The Church I lead has two worship programs over three hours on Sunday morning. Some people come to serve in one and worship in the other. Other people have a small group time during one and worship during the other one. Another group serves both programs as part of our worship program. These groups are in the building for three hours total on Sunday. The vast majority come to one program and worship and then go home. They are giving a total of one hour in the Church building.

The community of believers has no problem going out into the world. Our most committed believers will spend 165 hours of their week out in the world. The average person will spend 167 hours outside of the building. The overwhelming majority of their time will be spent outside of the building. The issue has never been getting people to go out into the world.

The most difficult part of the Church is getting people to gather in the building together. The challenge is to get the people of God to leave the world and set aside time for corporate worship. The writer of Hebrews tells the people “not to give up meeting together as some are in the habit of doing (Hebrews 10:25).” Missing worship is so easy; it can be habit-forming.

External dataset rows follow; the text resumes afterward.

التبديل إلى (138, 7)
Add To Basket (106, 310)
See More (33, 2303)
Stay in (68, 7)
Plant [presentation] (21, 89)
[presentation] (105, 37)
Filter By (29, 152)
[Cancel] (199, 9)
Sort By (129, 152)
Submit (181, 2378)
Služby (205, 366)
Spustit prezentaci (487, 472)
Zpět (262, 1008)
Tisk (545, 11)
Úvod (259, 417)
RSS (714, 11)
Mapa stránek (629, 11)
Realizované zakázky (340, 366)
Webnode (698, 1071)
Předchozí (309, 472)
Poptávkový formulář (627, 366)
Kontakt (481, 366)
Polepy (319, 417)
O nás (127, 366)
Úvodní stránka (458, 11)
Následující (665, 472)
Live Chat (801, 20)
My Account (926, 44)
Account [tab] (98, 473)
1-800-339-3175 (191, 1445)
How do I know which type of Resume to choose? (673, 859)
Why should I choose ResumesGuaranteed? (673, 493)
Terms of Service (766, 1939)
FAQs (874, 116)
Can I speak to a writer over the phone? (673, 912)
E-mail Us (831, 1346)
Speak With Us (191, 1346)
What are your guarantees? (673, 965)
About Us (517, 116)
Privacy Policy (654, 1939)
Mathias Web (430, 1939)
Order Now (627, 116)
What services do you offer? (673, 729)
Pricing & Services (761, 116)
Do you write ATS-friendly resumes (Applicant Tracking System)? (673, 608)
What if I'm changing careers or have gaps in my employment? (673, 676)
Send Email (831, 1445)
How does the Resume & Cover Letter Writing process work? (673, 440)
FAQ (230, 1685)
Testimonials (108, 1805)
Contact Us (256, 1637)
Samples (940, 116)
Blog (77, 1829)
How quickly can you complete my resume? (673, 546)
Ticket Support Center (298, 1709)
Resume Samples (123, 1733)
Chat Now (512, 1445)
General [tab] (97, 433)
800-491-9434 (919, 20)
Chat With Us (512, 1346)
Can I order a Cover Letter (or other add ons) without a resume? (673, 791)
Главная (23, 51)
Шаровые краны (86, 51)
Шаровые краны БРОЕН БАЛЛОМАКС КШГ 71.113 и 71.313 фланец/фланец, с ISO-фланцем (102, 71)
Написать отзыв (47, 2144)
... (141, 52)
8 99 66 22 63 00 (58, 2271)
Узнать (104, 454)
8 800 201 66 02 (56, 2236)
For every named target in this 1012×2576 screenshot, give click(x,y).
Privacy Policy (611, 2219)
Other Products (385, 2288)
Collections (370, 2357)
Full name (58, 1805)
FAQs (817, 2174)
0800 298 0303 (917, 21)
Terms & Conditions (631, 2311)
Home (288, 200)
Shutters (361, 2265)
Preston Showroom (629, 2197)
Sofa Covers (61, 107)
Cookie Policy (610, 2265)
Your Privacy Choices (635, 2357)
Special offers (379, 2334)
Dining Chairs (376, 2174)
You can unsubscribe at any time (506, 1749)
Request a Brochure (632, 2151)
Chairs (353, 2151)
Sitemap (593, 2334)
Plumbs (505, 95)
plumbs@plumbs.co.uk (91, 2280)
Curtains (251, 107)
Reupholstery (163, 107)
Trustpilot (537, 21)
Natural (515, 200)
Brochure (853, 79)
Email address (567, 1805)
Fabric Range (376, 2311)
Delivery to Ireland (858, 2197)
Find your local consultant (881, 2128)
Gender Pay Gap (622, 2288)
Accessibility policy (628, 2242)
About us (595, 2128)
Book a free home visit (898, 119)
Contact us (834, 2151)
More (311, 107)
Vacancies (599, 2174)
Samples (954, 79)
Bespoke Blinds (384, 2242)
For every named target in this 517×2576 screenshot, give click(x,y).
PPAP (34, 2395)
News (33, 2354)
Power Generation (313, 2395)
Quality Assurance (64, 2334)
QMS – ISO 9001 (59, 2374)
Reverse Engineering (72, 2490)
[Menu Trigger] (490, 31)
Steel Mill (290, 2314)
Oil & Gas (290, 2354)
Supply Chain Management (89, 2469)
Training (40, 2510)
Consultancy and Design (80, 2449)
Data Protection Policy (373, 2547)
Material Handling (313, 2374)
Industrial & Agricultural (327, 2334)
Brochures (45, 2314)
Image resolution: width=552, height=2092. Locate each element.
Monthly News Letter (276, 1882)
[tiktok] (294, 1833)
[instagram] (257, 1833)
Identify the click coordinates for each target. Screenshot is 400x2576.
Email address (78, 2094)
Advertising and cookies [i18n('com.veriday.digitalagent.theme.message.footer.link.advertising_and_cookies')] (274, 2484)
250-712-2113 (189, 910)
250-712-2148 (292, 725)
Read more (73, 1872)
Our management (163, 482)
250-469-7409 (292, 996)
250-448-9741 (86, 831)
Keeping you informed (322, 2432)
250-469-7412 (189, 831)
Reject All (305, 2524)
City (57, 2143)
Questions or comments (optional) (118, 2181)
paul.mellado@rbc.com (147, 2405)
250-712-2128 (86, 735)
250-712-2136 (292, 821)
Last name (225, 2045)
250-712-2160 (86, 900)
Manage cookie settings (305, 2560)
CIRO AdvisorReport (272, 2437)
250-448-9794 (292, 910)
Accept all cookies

I agree that the Church is not a building, and living out your faith “in the real world” is essential. Don’t forget that one of the things God desires of us is to form a new community of faith with the people who follow Jesus. We are a “one another” people who spend time in worship as we invest, encourage, challenge, teach, rebuke, correct, love, and connect with each other.

My phrase of “The Church is meeting for worship, and you should be there” will never be as famous because it will require everyone to make an effort to be at worship. Just because it is not popular does not make it any less accurate.